Jim had tricked her once. Pretended to be Daddy.

Flash of lightning. Daddy’s face.

He wasn’t wearing the mask. Another lightning flash. It looked like the mask. Another flash. Something more monstrous. Something real.

“You don’t have a Daddy,” he said.

“Um.”

“They’ve been trying to make you for hundreds of years. You have such old blood, and I can show you. I can show you that we are one. You are eternal. You are a goddess.”

“Can you read me a story?”

“Daddy was a killer. They took him out of prison and told him to abuse you, hurt you. He was a child molester, a sexual predator. They gave him a child. They gave him you. Sweet little Mina.”

He wasn’t her father. What was this? Another game the demon was playing with her. Of course she had a Daddy. He hurt her, but sometimes he read nice stories to her. Before her hurt her, of course. If she was a good girl and promised to be nice to him, he would read to her. She liked it when he read to her.

The thing that was not Daddy stepped forward.

“You’re an experiment. They wanted your mind. They wanted what you could give them. Eternal life, and access to the inferno.

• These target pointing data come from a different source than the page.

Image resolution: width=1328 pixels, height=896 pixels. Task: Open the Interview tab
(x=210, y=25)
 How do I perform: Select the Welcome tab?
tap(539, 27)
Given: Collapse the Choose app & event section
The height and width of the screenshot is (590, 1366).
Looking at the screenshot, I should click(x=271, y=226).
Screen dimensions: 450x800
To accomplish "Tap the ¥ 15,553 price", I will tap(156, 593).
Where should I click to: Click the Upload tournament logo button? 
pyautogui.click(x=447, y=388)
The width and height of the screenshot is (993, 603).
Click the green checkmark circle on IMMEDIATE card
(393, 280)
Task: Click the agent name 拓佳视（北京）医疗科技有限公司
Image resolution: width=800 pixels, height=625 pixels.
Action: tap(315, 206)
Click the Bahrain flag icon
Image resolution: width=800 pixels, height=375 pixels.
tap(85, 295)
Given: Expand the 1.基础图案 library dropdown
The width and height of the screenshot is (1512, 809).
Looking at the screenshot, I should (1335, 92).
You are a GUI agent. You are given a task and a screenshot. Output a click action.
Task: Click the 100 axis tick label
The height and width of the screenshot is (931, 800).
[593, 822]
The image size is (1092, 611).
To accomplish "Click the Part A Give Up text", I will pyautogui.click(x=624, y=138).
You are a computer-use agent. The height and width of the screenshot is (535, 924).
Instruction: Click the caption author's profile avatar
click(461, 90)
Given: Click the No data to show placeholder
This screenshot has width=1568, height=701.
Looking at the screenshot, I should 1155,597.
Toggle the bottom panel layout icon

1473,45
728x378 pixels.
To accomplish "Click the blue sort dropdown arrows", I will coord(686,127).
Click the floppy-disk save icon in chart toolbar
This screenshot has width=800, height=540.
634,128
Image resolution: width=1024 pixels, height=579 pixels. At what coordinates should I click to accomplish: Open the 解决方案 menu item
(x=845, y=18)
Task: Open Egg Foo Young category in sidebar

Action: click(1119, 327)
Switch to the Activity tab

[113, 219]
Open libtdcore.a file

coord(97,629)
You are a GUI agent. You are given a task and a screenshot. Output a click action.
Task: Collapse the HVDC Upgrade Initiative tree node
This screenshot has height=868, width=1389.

It’s simple, my little sweetling. You were a tool, and you got away from them. You got away from them because you let me in. And they didn’t know. They didn’t understand.”

“I want to go to sleep now.”

Flash of lightning.

“You’ve always been asleep. I’m here to wake you up.”

He took a step forward, and she took a step backward. He came for her, and she retreated.

She ran into her bedroom and jumped into her bed. The face was the monster, not a mask. A mangled, rotted face that was hungry, needy.

“Please Daddy, take off the mask!” she threw the blanket over her.

But she knew it wasn’t a mask. When the blanket was snatched from her hands, she looked up into the dark and found the decrepit face of the man she once loved; rancid, pungent breath escaped through a mouth from the bowels of a rotting stomach, and the hanging pieces of cartilage and lip belonged to Patrick. This is what he would look like. This is what she made him.

“Just let me have a taste,” the demon said. “You want it. I know how badly you want it.”

She screamed. She never screamed for Daddy.

The demon laughed. Daddy never laughed.

The undead demon-Patrick arched backward, and a bright explosion of fire through its black mouth blinded Mina. She felt the weight of the demon fall upon her legs until it was shoved off the bed by the woman who just saved her.

“I didn’t save you,” Agent Rose said.

She pointed her gun at Mina’s face, pushing the warm barrel against her cheek, shoving her back onto the pillow.

“You don’t want this power?” Rose asked. “You don’t want this body? I’m going to take it from you. I was always meant to be with Jim. He made me, created me. I didn’t know it before, but I know it now. He made me to be like him, to be with him.”

The hot gun burned into Mina’s face.

“I don’t want to hurt anybody,” Mina said.

“I know. That’s the problem. But it was always supposed to be this way. I’m supposed to have your power. I’m supposed to have your body.”

The gun exploded again, and parts of Mina’s face and hair decorated the mattress, the walls, throwing blood upon a picture of an elephant in a frame above her headboard.